Agreena’s Soil Carbon Programme Secures DNV Approval Again

Agreena’s initiative empowers farmers with carbon finance to drive a shift towards regenerative farming practices, reducing emissions and capturing CO2 in the soil.
DNV, a leading provider of assurance and risk management services, validated the programme, boosting its global impact and scientific rigour.
Scope 3 emissions and agriculture
Agriculture is a significant source of greenhouse gas (GHG) emissions, particularly within Scope 3.
These emissions are indirect, occurring throughout the supply chain rather than directly from an organisation’s operations.
For agriculture, Scope 3 includes emissions linked to soil management, energy use and livestock production.
Farmers contribute to GHG emissions through:
- Tilling and soil disturbance: Ploughing accelerates organic matter decomposition, releasing CO2
- Fuel consumption: Machinery and equipment powered by fossil fuels emit CO2
- Land use changes: Converting forests or grasslands into farmland releases stored carbon
- Electricity usage: Operations like automated milking systems rely on energy that often originates from non-renewable sources
- Fertiliser production: The industrial processes behind synthetic fertilisers emit CO2
- Crop residue management: Inefficient handling of plant residues leads to CO2 emissions
- Livestock-related activities: While methane and nitrous oxide dominate livestock emissions, producing feed contributes to CO2 output.
Although CO2 accounts for only 5-7% of agricultural GHG emissions, addressing these sources is crucial to broader efforts to mitigate climate change.
Agreena’s approach to Scope 3 reductions
Agreena addresses Scope 3 emissions by promoting practices that lower emissions and enhance carbon capture in the soil.
Its digital Measurement, Reporting and Verification (dMRV) system provides field-level GHG assessments, enabling transparency and precision.
With participation from over 2,300 farmers managing 4.5 million hectares across 20 countries, Agreena incentivises sustainable farming by offering financial rewards through carbon credits.
Key practices supported by Agreena include:
- Reduced soil disturbance: Minimising ploughing to preserve organic matter and reduce CO2 release
- Cover crops: Planting cover crops enhances soil health and prevents erosion
- Organic fertilisers: Using natural alternatives to synthetic fertilisers reduces CO2 from production
- Residue management: Optimal handling of crop remains helps retain carbon in the soil.
By quantifying emissions reductions and removals, Agreena enables farmers to access carbon markets and earn revenue through verified carbon credits, insets, and data.
Simon Haldrup, CEO of Agreena, highlights: "Agreena is incredibly proud to have achieved verification from our highly respected assurance partner, DNV, for the third year running.
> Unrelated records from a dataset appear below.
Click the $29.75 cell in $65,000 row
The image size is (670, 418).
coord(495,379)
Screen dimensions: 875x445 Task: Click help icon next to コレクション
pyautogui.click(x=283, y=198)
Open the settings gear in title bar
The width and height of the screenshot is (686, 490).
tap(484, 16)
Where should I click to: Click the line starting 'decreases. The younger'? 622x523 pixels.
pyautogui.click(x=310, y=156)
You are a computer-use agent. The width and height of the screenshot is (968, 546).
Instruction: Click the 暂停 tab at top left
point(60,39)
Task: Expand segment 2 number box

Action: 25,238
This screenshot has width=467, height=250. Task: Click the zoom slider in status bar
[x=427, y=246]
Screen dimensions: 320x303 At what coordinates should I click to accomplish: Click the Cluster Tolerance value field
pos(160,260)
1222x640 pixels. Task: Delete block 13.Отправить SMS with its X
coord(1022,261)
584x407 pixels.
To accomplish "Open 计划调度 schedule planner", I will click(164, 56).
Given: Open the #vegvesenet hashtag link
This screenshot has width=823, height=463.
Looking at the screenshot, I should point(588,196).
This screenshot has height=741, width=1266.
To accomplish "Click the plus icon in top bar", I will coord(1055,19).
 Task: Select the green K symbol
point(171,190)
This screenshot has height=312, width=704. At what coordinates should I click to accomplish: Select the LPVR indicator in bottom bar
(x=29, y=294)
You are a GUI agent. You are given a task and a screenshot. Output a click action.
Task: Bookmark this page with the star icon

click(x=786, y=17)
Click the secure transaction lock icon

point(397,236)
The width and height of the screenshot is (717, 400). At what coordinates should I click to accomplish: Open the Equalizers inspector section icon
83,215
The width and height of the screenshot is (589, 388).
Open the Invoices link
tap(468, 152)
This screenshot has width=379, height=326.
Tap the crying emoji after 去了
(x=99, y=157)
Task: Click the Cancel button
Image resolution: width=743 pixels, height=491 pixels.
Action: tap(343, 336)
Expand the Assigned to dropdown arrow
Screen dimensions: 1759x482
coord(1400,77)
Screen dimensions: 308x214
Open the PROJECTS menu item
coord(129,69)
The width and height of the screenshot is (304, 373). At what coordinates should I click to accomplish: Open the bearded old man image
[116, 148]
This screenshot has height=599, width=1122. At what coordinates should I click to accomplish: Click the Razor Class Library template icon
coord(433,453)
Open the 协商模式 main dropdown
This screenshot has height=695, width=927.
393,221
DNV verification and compliance with the global standard ISO 14064-2 show our clients how highly we value the integrity of our programme, and reassure our farmers that the impact of their efforts is fully recognised and valued.
"Agreena invests heavily in our dMRV capabilities for this reason – it drives value and confidence in the soil carbon sector and will underpin the scaling of regenerative agriculture.”
DNV’s Validation Strengthens Impact
DNV plays a key role in enhancing Agreena’s credibility by validating its adherence to ISO 14064-2, an international standard for GHG quantification and reporting – ensuring the programme’s robustness and reliability.
Geir Fuglerud, CEO of Supply Chain & Product Assurance at DNV, emphasises: "Regenerative farming can play an important role in tackling greenhouse gas emissions and achieving net zero targets – but only if all stakeholders can be certain that the carbon impacts are accurately monitored and measured."
DNV is delighted to support the transition towards regenerative agriculture through validating and verifying of Agreena’s robust programme, ensuring a win-win situation for farmers and companies accounting for GHG emission reductions and removals.”
DNV's endorsement confirms that Agreena’s methodology:
- Prevents double counting: Eliminates the risk of errors in carbon credit calculations.
- Ensures accuracy: Monitors emissions reductions and removals rigorously.
- Applies transparency: Implements clear, repeatable, and reliable procedures.
Scope 3 Categories Relevant to Agriculture
For organisations, addressing Scope 3 emissions is essential to achieving comprehensive GHG reductions.
Agriculture intersects with several Scope 3 categories, including:
- Purchased goods and services (1): Fertilisers, seeds, machinery, livestock, fuel…
- Upstream transportation and distribution (4): For agricultural supply chains, this includes the movement of fertilisers, seeds or other inputs from suppliers to farms and the transport of raw agricultural products to processing facilities
- Waste generated in operations (5): crop residues…
- Use of sold products (11): emissions from consumer food preparation
- End-of-life treatment of sold products (12)
- Investments (15): supporting sustainable agriculture projects.
By focusing on these categories, companies can align with climate targets while supporting farmers in regenerative practices.
As DNV validates Agreena’s methodology, it sets a precedent for scalable and reliable carbon programmes in agriculture.